---------- Trecho do documento

Mas a desvalorização cambial de novembro representou para alguns o pior desastre desde a onda de fome que
matou centenas de milhares
de pessoas nos anos 1990.
Entrevistas realizadas no
mês passado com oito norte-coreanos que deixaram recentemente o país oferecem
retrato deprimente sobre o
desespero na Coreia do Norte
e o crescente ressentimento
contra o ditador Kim Jong-il.
O que parece estar ausente, por enquanto, é instabilidade social. A carestia, a ira
popular pela desvalorização
e a incerteza política enquanto Kim tenta fazer do filho caçula o seu sucessor não resultaram em resistência perceptível contra o governo.
Ao menos dois entrevistados na China repetiram a linha da propaganda de que a
Coreia do Norte é vítima de
inimigos inflexíveis, sua pobreza resulta de um complô
ocidental, e sua sobrevivência está ameaçada por EUA,
Coreia do Sul e Japão.
A acusação sul-coreana de
que a rival afundou navio de
sua Marinha de guerra em
março não passa de outra
parte do complô, disse a mulher de um líder partidário.
BEIRA DO ABISMO
Outros veem com mais ceticismo a propaganda do governo, mas ainda assim consideram uma guerra como
inevitável. "Estamos sempre
à espera de uma invasão",
disse professora primária.
"Meu filho diz querer que a
guerra venha, porque a vida
é difícil demais e de qualquer
jeito é provável que morramos todos de fome", contou.
Ela e outros norte-coreanos concederam entrevistas
sob anonimato, em conversas em boa medida organizadas por igrejas clandestinas
na China, ao norte da fronteira com a Coreia do Norte.
Cerca de metade dos entrevistados disse que planeja
voltar à Coreia do Norte. Os
demais esperam poder desertar para a Coreia do Sul.

--------------------
---------- Seção de dados

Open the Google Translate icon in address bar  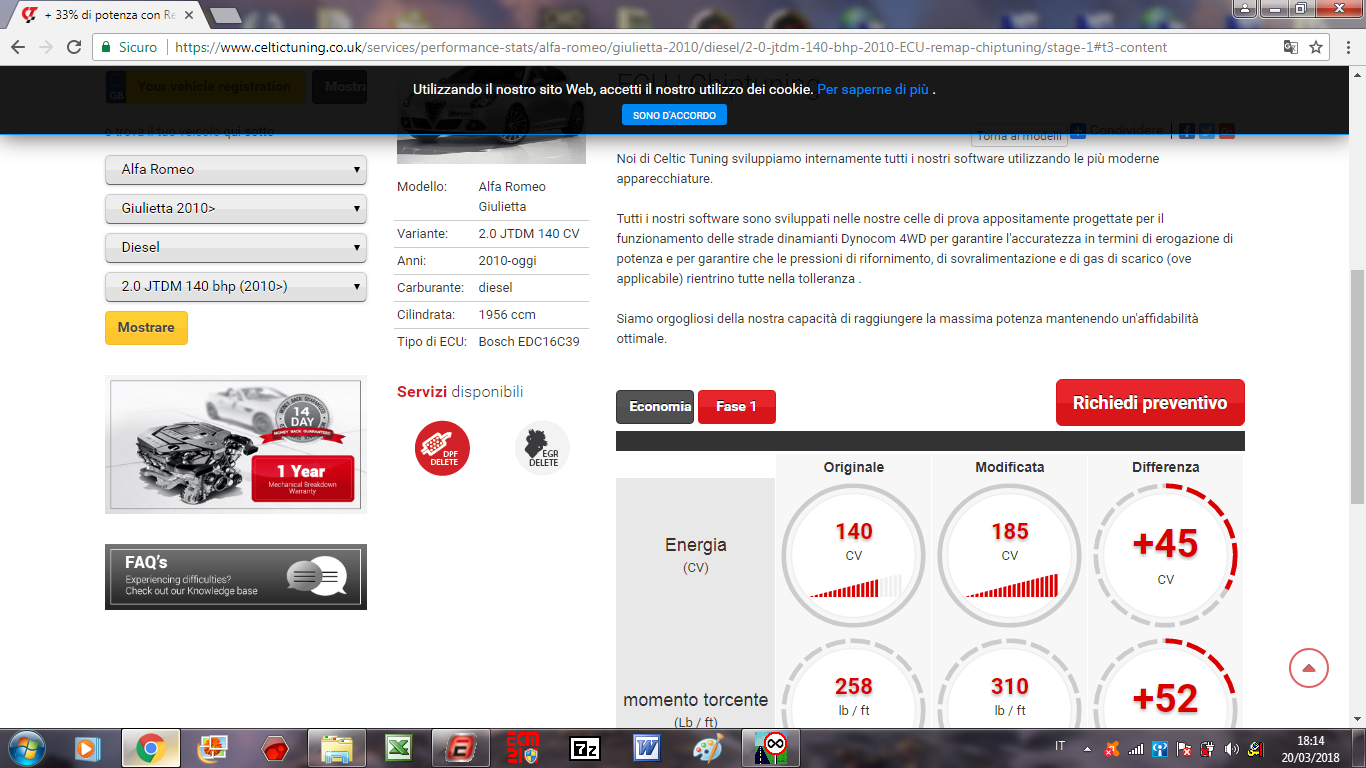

--------------------

### Exercício breve
Copie na íntegra o trecho sobre a situação na Coreia do Norte, sem alterar nenhuma palavra.

### Resolução escrita
Mas a desvalorização cambial de novembro representou para alguns o pior desastre desde a onda de fome que
matou centenas de milhares
de pessoas nos anos 1990.
Entrevistas realizadas no
mês passado com oito norte-coreanos que deixaram recentemente o país oferecem
retrato deprimente sobre o
desespero na Coreia do Norte
e o crescente ressentimento
contra o ditador Kim Jong-il.
O que parece estar ausente, por enquanto, é instabilidade social. A carestia, a ira
popular pela desvalorização
e a incerteza política enquanto Kim tenta fazer do filho caçula o seu sucessor não resultaram em resistência perceptível contra o governo.
Ao menos dois entrevistados na China repetiram a linha da propaganda de que a
Coreia do Norte é vítima de
inimigos inflexíveis, sua pobreza resulta de um complô
ocidental, e sua sobrevivência está ameaçada por EUA,
Coreia do Sul e Japão.
A acusação sul-coreana de
que a rival afundou navio de
sua Marinha de guerra em
março não passa de outra
parte do complô, disse a mulher de um líder partidário.
BEIRA DO ABISMO
Outros veem com mais ceticismo a propaganda do governo, mas ainda assim consideram uma guerra como
inevitável. "Estamos sempre
à espera de uma invasão",
disse professora primária.
"Meu filho diz querer que a
guerra venha, porque a vida
é difícil demais e de qualquer
jeito é provável que morramos todos de fome", contou.
Ela e outros norte-coreanos concederam entrevistas
sob anonimato, em conversas em boa medida organizadas por igrejas clandestinas
na China, ao norte da fronteira com a Coreia do Norte.
Cerca de metade dos entrevistados disse que planeja
voltar à Coreia do Norte. Os
demais esperam poder desertar para a Coreia do Sul.